“Tanrı’nın Doğum Günü” adlı Kitap Üzerine

Share

“Tanri’nin Doğum Günü”

Edip Yüksel
10-18 Mart 2009
www.19.org

Tanrının doğum günü

 

ENGİN UYSAL: Merhaba Edip, Burak Özdemir’in “Tanrı’nın Doğum Günü” isimli kitabını okuma fırsatı bulabildin mi?

EDİP: Merhaba Engin. Hayır okumadım… Kitabın başlığı Allah’a karşı saygısız bir ifade içeriyor. Başlığına rağmen, birkaç kişinin yorumuna bakarak ilk başta olumlu bir tepkim oldu; ancak sonradan pek iyi şeyler işitmedim… Kitabı okumadım… Maalesef bu tür kitaplara ayıracak pek sabrım ve vaktim yok. Yazarıyla çok kısa bir haberleşmem oldu.. O kadar… Sizin izleniminizi, değerlendirmenizi öğrenmek isterim. Selam,

ENGİN: Merhaba Edip. Öncelikle yazarın uslubuyla ilgili birkaç birşey söyleyeyim. Kullanılan dil kitaba, sanki İngilizce yazılmışda sonradan Türkçe’ye çevrilmiş gibi bir hava veriyor. Kapak düzenindeki 1 ve 0’lardan oluşan süslemeler, sürüm numarasının v1.0.2b gibi bilgisayar programlarına benzetilmiş olması ve diyaloglarınMSN messenger üzerinden aktarılıyor oluşu hedef kitle üzerinde bariz ipuçları veriyor.
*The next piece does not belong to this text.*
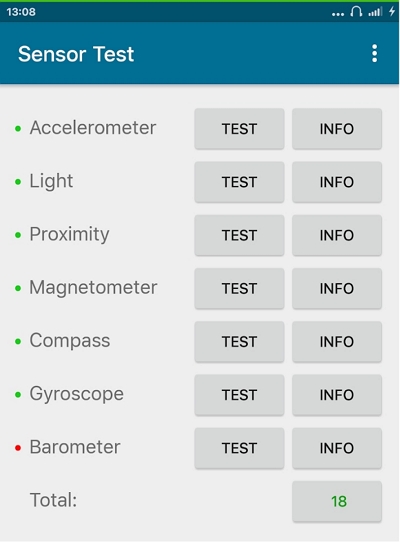Run the Light sensor TEST
Image resolution: width=400 pixels, height=542 pixels.
point(239,182)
Facebook çocuklarının da din üzerinde değişik şeyler duymaya ihtiyaçları var diye düşünmüş Burak sanırım.

Kitabın ana teması; büyük bir reklam şirketinde yaratıcı müdür olarak çalışan birinin bir dergiye verdiği röportajda, ne kadar iyi bir reklamcı olduğunu anlatmak amacıyla sarfettiği “bana Tanrı’yı getirin, onu yeniden bir numara yapayım” demeci üzerine Tanrı’nın bu arkadaştan randevu istemesi ve imajını düzeltmesi için ricada bulunması üzerine kurulu. Şimdiye kadar sadece 300 küsur sayfasını okuyabildim ve anladığım kadarıylaMSNüzerinden Tanrı’yla yapılan bir sohbetten ibaret. Sonunda ne olacak bilemiyorum.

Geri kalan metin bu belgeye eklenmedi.